[start DATA ROWS]

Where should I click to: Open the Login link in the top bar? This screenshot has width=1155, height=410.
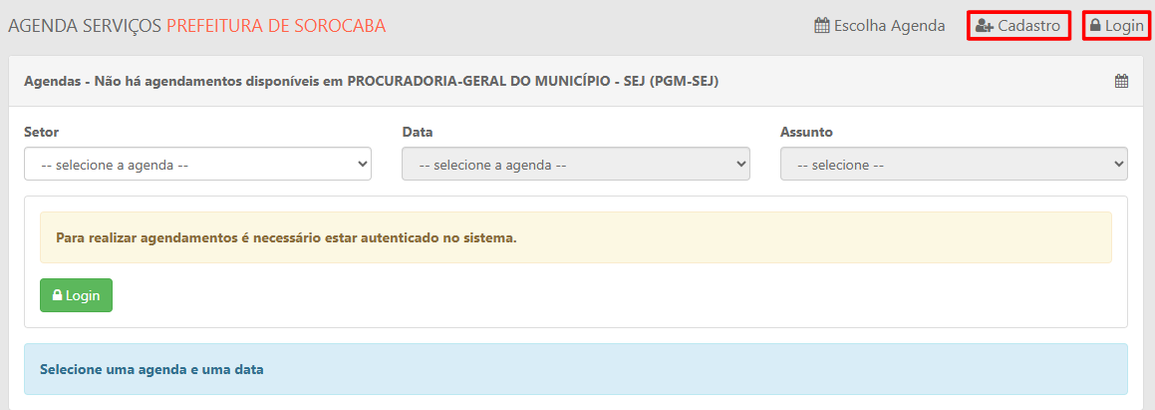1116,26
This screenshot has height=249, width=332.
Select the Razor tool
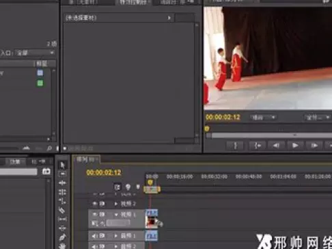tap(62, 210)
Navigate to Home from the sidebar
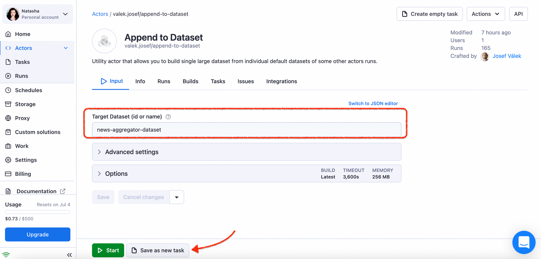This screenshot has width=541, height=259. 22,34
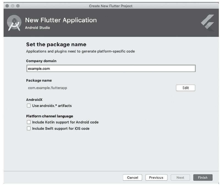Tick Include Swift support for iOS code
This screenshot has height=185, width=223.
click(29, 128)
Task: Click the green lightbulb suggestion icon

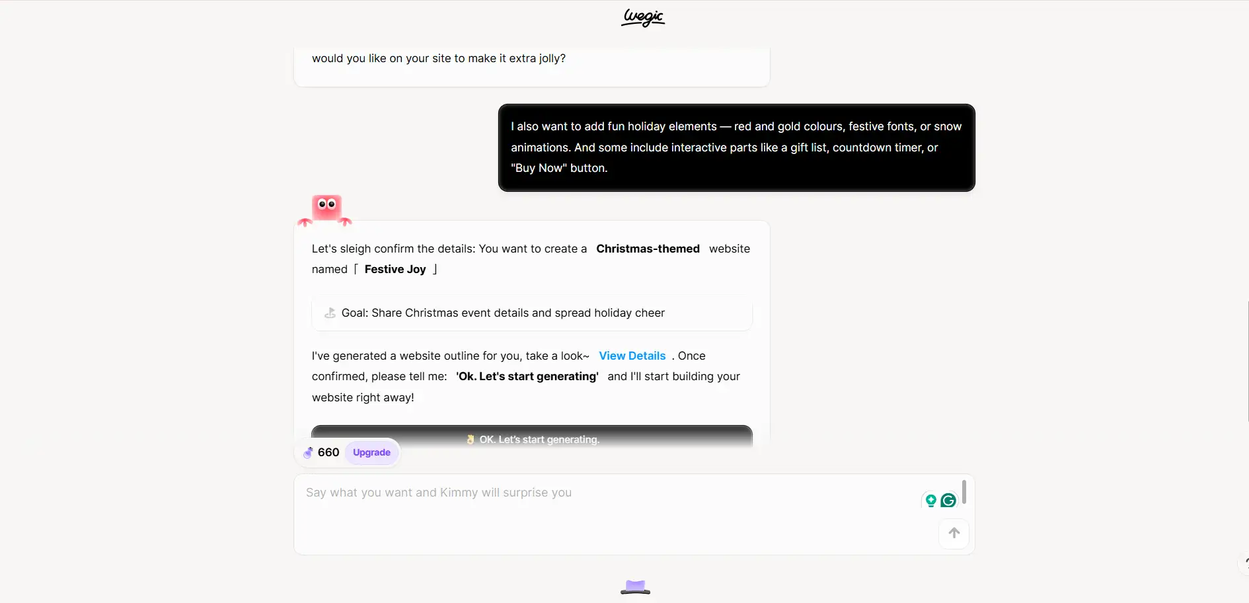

[end DATA ROWS]

### TASK DETAILS
Turn every line of the records above into a numbered list, skipping any blank lines and leaving out the pictures.

### COMPLETED EXERCISE
1. Where should I click to: Open the Login link in the top bar? This screenshot has width=1155, height=410.
2. 1116,26
3. This screenshot has height=249, width=332.
4. Select the Razor tool
5. tap(62, 210)
6. Navigate to Home from the sidebar
7. This screenshot has width=541, height=259. 22,34
8. Tick Include Swift support for iOS code
9. This screenshot has height=185, width=223.
10. click(29, 128)
11. Task: Click the green lightbulb suggestion icon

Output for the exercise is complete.